CSX Corporation reported first quarter earnings of $351 million, or 85 cents per share, versus $240 million, or 52 cents per share, last year. This represents a 63% improvement in earnings per share over last year.
First quarter results included 5 cents per share from a non-cash equity earnings adjustment this year and 2 cents per share from insurance recoveries last year.

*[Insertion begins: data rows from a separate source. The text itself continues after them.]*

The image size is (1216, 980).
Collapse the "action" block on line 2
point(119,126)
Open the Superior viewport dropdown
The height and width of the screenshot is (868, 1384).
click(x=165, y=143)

On a comparable basis, excluding these items, first quarter EPS was up 60% from a year ago.
“Our highly focused workforce continued to drive shareholder value at a record setting pace in the first quarter by delivering outstanding safety, customer service and financial results,” said Michael Ward, chairman, president and chief executive officer. “In addition, the diverse business portfolio we have created is allowing the company to grow though the current economic cycle.”

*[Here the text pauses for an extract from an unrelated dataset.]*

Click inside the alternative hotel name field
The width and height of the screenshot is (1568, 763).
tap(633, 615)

CSX generated significant revenue growth in six of its ten markets, resulting in record first quarter revenues of $2.7 billion, a 12% increase over the first quarter of 2007. The company overcame softness in the housing and automotive sectors through yield management, fuel recovery and market drivers including growth in ethanol and grain shipments, increased demand for export coal, and a stable industrial economy.
The company achieved these revenue gains while holding non-fuel expenses flat, which drove record first quarter operating income of $626 million, up from $485 million last year. The respective quarters included insurance gains of $2 million and $18 million. On a comparable basis, excluding these gains, operating income was up 34%. At the core of this improvement were stronger safety and service levels, greater labor productivity and increased fuel efficiency, resulting in a 370 basis point improvement in the operating ratio to 77% on a comparable basis.

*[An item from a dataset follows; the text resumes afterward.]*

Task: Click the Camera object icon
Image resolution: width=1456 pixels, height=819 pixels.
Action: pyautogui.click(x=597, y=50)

Reflecting the company’s strong first quarter performance and the underlying strength of its business, CSX is now targeting the upper end of its previously announced 2008 EPS guidance of $3.40 - $3.60 on a comparable basis.
CSX also reaffirmed its long-term financial targets announced on March 17, 2008. With 2007 as the baseline, the company is confident that it can achieve compound annual growth in operating income of 13 to 15%, as well as 18 to 21% compound annual growth in EPS before the impact of share repurchases through 2010. Additionally, CSX is targeting an operating ratio in the low-70’s and free cash flow before dividends exceeding $1 billion in 2010.
The company repurchased $300 million of its outstanding common stock in the first quarter and remains committed to repurchasing an additional $3 billion in common stock by the end of 2009. As previously stated, the company is also investing $5 billion in its transportation network between 2008 and 2010 to meet the nation’s burgeoning demand for freight rail service.
“Our guidance and actions to enhance shareholder value are indicative of our momentum and confidence in the future of the company,” said Ward. “CSX is poised and motivated to deliver substantial value in the short term while enhancing its network and service to create value for many years to come.”